ABOUT THIS EXERCISE: Reproduce the lines from the one holding "Feed de comentarios (43, 1853)" to the end of the entries. Include both ends and change nothing.

====== LISTED RECORDS

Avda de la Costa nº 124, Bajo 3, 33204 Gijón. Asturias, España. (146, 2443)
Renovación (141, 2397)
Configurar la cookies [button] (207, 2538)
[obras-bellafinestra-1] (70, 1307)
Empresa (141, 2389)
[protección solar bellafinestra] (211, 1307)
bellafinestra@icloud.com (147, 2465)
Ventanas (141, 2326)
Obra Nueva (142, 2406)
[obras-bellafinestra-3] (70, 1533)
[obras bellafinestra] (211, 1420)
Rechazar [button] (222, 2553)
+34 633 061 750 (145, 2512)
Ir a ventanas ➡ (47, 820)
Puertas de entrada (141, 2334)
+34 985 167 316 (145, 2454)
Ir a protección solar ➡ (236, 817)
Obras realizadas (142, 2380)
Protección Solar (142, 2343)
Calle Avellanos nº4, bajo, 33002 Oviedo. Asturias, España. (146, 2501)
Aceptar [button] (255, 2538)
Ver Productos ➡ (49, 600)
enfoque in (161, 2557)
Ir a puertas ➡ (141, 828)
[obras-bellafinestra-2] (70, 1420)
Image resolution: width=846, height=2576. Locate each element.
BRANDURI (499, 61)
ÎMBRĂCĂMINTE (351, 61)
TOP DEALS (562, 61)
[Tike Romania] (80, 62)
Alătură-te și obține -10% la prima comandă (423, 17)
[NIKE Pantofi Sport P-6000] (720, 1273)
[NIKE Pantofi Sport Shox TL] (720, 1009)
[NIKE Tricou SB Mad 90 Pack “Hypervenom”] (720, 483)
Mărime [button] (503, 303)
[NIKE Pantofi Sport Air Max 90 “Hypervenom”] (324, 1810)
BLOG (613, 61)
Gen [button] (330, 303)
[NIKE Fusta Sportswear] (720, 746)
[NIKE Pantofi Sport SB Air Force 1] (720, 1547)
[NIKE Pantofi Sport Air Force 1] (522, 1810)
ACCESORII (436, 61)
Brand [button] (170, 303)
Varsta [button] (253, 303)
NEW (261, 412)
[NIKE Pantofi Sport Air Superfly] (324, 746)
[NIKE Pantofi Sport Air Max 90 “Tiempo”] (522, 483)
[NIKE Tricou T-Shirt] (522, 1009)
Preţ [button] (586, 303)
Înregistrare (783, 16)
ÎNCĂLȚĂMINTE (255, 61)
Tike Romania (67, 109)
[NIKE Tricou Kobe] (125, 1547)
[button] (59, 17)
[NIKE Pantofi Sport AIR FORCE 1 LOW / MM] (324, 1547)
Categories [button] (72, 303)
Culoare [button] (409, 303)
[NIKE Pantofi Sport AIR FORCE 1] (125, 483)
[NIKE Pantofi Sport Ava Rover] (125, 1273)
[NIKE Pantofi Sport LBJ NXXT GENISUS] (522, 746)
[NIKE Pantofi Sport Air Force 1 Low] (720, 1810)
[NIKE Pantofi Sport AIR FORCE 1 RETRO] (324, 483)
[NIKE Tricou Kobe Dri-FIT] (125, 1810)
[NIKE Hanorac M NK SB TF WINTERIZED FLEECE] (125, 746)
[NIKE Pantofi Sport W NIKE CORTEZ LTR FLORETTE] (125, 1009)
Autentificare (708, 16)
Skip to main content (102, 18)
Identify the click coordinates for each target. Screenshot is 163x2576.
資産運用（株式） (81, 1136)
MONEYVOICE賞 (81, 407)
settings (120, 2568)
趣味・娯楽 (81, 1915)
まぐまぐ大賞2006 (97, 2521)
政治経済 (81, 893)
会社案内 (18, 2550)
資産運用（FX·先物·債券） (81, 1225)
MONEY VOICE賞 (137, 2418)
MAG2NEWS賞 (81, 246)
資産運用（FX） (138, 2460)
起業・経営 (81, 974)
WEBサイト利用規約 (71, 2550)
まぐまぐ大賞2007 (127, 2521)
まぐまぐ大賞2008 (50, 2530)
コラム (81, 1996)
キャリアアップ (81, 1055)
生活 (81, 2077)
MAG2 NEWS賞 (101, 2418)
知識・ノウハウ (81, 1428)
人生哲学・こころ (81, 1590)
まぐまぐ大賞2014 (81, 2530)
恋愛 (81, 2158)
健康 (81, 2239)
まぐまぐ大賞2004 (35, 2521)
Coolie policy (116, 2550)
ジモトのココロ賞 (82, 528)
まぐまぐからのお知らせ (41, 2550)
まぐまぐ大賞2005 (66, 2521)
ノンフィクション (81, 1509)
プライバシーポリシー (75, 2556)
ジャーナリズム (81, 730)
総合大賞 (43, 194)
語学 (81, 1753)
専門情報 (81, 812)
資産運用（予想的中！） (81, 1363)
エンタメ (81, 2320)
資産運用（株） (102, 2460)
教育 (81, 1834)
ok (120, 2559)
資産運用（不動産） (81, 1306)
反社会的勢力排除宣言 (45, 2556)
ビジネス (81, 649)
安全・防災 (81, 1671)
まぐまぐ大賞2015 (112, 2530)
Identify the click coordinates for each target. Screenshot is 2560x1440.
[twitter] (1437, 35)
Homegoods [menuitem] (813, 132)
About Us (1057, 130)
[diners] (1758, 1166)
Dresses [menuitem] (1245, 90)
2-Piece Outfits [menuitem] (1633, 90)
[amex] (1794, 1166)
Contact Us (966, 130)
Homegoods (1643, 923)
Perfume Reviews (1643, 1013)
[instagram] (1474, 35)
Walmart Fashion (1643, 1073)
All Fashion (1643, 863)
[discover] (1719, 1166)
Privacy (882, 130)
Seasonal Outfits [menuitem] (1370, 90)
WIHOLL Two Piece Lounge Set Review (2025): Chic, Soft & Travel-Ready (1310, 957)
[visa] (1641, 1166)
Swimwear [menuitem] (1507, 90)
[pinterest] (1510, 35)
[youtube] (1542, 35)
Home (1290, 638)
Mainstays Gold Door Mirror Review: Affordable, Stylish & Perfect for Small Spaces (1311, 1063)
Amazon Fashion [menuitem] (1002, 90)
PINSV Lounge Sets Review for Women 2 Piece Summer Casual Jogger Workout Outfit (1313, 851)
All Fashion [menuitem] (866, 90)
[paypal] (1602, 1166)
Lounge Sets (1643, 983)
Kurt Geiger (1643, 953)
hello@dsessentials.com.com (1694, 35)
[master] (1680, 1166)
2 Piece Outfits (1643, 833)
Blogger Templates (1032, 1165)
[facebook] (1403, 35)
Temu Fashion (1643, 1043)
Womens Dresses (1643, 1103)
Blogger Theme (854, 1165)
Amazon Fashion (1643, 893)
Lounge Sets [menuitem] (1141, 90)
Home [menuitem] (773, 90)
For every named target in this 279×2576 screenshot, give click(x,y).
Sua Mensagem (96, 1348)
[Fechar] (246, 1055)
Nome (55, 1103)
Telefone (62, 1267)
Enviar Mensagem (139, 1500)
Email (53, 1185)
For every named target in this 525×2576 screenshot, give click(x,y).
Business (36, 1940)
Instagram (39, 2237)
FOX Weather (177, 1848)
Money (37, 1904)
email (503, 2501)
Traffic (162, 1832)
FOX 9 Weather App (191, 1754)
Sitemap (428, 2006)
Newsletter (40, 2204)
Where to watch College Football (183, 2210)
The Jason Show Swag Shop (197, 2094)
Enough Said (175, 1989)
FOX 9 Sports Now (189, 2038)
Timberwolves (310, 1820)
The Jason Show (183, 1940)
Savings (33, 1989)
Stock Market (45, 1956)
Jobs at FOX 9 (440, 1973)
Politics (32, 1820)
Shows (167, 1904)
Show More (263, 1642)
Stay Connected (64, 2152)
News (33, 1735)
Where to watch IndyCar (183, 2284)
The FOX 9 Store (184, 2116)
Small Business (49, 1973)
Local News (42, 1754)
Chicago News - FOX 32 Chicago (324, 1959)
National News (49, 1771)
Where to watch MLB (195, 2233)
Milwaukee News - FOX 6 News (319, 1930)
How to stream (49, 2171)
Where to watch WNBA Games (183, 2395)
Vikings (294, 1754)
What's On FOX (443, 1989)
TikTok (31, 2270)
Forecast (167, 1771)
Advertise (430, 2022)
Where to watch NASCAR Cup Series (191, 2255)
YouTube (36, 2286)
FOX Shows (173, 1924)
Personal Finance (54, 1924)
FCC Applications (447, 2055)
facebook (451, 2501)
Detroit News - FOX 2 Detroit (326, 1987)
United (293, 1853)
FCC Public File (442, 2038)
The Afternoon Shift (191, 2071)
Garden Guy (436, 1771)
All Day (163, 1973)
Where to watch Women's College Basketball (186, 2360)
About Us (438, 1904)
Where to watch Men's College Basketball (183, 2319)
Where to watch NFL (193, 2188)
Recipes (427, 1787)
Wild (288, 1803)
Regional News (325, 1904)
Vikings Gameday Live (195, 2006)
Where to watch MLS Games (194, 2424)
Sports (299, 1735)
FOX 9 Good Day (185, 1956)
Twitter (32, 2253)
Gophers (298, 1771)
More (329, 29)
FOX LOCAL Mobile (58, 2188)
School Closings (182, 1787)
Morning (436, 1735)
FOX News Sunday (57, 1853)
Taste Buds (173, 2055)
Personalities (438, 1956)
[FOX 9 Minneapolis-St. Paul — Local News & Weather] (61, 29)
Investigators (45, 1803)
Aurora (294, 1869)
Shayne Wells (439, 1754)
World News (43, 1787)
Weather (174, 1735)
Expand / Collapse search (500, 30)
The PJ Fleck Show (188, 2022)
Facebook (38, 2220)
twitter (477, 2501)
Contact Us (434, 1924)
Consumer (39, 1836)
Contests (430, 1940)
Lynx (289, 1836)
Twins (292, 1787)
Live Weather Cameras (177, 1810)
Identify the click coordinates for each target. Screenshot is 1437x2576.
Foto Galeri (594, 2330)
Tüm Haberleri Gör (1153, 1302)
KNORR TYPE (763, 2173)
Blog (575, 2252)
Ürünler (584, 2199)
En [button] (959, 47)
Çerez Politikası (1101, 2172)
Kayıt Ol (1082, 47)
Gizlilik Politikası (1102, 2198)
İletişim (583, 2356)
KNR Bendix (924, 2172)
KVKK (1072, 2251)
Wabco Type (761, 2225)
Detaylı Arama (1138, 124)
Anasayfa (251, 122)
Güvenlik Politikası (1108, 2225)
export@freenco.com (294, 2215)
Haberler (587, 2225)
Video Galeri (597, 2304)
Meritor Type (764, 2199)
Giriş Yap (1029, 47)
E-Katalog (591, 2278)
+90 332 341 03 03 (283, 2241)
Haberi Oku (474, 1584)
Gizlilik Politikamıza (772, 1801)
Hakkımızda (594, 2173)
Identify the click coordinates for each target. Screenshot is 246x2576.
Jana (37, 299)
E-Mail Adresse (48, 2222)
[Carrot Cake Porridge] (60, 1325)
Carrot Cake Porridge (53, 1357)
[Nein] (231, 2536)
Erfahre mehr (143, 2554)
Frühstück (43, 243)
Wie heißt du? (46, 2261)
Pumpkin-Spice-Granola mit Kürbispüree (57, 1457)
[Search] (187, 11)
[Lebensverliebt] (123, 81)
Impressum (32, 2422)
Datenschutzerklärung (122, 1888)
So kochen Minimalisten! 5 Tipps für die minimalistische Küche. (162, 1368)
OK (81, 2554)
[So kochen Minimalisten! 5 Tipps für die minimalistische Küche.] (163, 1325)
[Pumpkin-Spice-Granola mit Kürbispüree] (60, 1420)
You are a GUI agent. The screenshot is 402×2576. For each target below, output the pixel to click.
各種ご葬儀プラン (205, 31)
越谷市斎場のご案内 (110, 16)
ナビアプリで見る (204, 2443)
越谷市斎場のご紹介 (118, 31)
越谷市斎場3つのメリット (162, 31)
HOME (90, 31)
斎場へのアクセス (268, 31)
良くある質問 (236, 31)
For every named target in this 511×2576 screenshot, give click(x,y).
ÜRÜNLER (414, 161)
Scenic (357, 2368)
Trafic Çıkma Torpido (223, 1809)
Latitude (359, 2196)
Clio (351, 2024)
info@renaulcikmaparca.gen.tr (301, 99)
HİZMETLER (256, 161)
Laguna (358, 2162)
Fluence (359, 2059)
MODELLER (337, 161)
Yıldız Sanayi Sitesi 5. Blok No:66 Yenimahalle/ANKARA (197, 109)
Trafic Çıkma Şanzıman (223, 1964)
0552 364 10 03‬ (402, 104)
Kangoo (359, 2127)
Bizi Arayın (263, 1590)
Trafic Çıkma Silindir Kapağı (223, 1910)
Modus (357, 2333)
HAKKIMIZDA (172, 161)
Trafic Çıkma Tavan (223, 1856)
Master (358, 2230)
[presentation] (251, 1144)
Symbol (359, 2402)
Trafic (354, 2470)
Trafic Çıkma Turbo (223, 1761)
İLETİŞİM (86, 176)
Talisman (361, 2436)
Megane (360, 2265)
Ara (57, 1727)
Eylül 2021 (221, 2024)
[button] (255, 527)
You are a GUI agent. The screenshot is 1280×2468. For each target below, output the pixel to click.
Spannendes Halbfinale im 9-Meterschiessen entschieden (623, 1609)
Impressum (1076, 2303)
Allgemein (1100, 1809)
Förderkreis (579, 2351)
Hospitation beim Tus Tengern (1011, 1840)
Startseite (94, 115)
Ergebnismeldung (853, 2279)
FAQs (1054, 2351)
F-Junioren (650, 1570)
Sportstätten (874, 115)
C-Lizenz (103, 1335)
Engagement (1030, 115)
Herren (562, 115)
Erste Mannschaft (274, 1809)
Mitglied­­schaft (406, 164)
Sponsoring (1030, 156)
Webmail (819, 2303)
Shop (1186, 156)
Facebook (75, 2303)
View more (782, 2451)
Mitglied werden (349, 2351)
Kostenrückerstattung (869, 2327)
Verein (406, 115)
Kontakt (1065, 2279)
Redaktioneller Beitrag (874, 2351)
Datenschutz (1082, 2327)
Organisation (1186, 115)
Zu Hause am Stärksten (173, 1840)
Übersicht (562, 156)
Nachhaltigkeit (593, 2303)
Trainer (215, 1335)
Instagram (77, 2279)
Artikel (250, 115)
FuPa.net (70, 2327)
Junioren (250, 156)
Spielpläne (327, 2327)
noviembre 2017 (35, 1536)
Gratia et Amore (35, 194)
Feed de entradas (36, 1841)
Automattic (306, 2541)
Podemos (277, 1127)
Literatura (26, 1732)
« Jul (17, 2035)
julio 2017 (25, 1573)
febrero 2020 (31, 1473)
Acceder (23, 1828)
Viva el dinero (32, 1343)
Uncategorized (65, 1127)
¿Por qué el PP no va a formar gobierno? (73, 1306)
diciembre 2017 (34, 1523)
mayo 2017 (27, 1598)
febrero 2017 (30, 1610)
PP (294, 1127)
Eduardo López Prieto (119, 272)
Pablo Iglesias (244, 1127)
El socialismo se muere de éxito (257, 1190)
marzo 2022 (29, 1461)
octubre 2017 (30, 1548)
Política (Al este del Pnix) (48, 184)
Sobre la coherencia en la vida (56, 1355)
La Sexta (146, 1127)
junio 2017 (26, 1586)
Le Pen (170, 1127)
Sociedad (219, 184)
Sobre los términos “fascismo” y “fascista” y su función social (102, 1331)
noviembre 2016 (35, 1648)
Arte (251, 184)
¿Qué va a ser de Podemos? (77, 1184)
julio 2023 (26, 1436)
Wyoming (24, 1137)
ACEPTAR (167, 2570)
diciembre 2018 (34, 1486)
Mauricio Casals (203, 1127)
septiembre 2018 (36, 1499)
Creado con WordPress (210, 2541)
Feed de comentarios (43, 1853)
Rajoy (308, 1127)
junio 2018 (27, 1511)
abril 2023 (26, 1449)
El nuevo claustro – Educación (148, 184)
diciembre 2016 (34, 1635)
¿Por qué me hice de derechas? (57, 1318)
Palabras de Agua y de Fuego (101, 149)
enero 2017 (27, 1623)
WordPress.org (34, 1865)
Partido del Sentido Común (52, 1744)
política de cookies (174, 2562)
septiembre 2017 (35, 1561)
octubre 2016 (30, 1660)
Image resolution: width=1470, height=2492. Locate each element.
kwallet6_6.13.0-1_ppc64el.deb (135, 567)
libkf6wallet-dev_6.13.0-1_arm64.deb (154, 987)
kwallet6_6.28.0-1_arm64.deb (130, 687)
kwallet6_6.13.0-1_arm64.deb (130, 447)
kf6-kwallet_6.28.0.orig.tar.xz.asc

============

YOUR SOLUTION:
Feed de comentarios (43, 1853)
Rajoy (308, 1127)
junio 2018 (27, 1511)
abril 2023 (26, 1449)
El nuevo claustro – Educación (148, 184)
diciembre 2016 (34, 1635)
¿Por qué me hice de derechas? (57, 1318)
Palabras de Agua y de Fuego (101, 149)
enero 2017 (27, 1623)
WordPress.org (34, 1865)
Partido del Sentido Común (52, 1744)
política de cookies (174, 2562)
septiembre 2017 (35, 1561)
octubre 2016 (30, 1660)
Image resolution: width=1470, height=2492. Locate each element.
kwallet6_6.13.0-1_ppc64el.deb (135, 567)
libkf6wallet-dev_6.13.0-1_arm64.deb (154, 987)
kwallet6_6.28.0-1_arm64.deb (130, 687)
kwallet6_6.13.0-1_arm64.deb (130, 447)
kf6-kwallet_6.28.0.orig.tar.xz.asc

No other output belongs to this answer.